MATERIAL FOR THIS TASK ->
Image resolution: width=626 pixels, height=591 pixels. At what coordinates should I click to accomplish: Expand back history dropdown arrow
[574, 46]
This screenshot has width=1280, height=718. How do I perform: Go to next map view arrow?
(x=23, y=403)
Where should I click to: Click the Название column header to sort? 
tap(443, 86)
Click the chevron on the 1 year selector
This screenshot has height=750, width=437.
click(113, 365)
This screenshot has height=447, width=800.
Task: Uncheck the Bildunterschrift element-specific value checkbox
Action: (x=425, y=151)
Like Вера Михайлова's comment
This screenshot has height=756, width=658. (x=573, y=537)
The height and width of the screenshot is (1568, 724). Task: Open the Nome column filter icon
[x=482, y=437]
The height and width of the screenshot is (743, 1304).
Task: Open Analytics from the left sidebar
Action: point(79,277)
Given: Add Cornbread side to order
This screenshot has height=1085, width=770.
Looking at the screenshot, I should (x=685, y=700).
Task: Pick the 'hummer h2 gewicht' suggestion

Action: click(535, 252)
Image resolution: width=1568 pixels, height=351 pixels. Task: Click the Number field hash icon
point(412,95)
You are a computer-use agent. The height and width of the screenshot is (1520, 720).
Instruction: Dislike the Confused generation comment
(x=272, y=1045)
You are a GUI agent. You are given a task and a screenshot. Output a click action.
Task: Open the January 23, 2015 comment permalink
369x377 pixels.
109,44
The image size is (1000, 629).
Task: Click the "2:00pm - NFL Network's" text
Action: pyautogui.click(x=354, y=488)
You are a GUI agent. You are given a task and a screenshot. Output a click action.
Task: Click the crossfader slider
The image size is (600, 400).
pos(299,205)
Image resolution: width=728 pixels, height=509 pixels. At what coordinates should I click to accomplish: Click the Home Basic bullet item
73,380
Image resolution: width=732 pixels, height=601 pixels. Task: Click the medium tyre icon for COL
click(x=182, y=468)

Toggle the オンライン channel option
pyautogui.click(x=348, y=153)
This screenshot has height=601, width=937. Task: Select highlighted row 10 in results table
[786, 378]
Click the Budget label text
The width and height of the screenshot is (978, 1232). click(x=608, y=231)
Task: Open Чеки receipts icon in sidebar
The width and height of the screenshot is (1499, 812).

EXERCISE GOAL -> The whole listing is needed again, word for word.

SOLUTION TO THIS TASK ->
Image resolution: width=626 pixels, height=591 pixels. At what coordinates should I click to accomplish: Expand back history dropdown arrow
[574, 46]
This screenshot has width=1280, height=718. How do I perform: Go to next map view arrow?
(x=23, y=403)
Where should I click to: Click the Название column header to sort? 
tap(443, 86)
Click the chevron on the 1 year selector
This screenshot has height=750, width=437.
click(113, 365)
This screenshot has height=447, width=800.
Task: Uncheck the Bildunterschrift element-specific value checkbox
Action: (x=425, y=151)
Like Вера Михайлова's comment
This screenshot has height=756, width=658. (x=573, y=537)
The height and width of the screenshot is (1568, 724). Task: Open the Nome column filter icon
[x=482, y=437]
The height and width of the screenshot is (743, 1304).
Task: Open Analytics from the left sidebar
Action: point(79,277)
Given: Add Cornbread side to order
This screenshot has height=1085, width=770.
Looking at the screenshot, I should (x=685, y=700).
Task: Pick the 'hummer h2 gewicht' suggestion

Action: click(535, 252)
Image resolution: width=1568 pixels, height=351 pixels. Task: Click the Number field hash icon
point(412,95)
You are a computer-use agent. The height and width of the screenshot is (1520, 720).
Instruction: Dislike the Confused generation comment
(x=272, y=1045)
You are a GUI agent. You are given a task and a screenshot. Output a click action.
Task: Open the January 23, 2015 comment permalink
369x377 pixels.
109,44
The image size is (1000, 629).
Task: Click the "2:00pm - NFL Network's" text
Action: pyautogui.click(x=354, y=488)
You are a GUI agent. You are given a task and a screenshot. Output a click action.
Task: Click the crossfader slider
The image size is (600, 400).
pos(299,205)
Image resolution: width=728 pixels, height=509 pixels. At what coordinates should I click to accomplish: Click the Home Basic bullet item
73,380
Image resolution: width=732 pixels, height=601 pixels. Task: Click the medium tyre icon for COL
click(x=182, y=468)

Toggle the オンライン channel option
pyautogui.click(x=348, y=153)
This screenshot has height=601, width=937. Task: Select highlighted row 10 in results table
[786, 378]
Click the Budget label text
The width and height of the screenshot is (978, 1232). click(x=608, y=231)
Task: Open Чеки receipts icon in sidebar
The width and height of the screenshot is (1499, 812).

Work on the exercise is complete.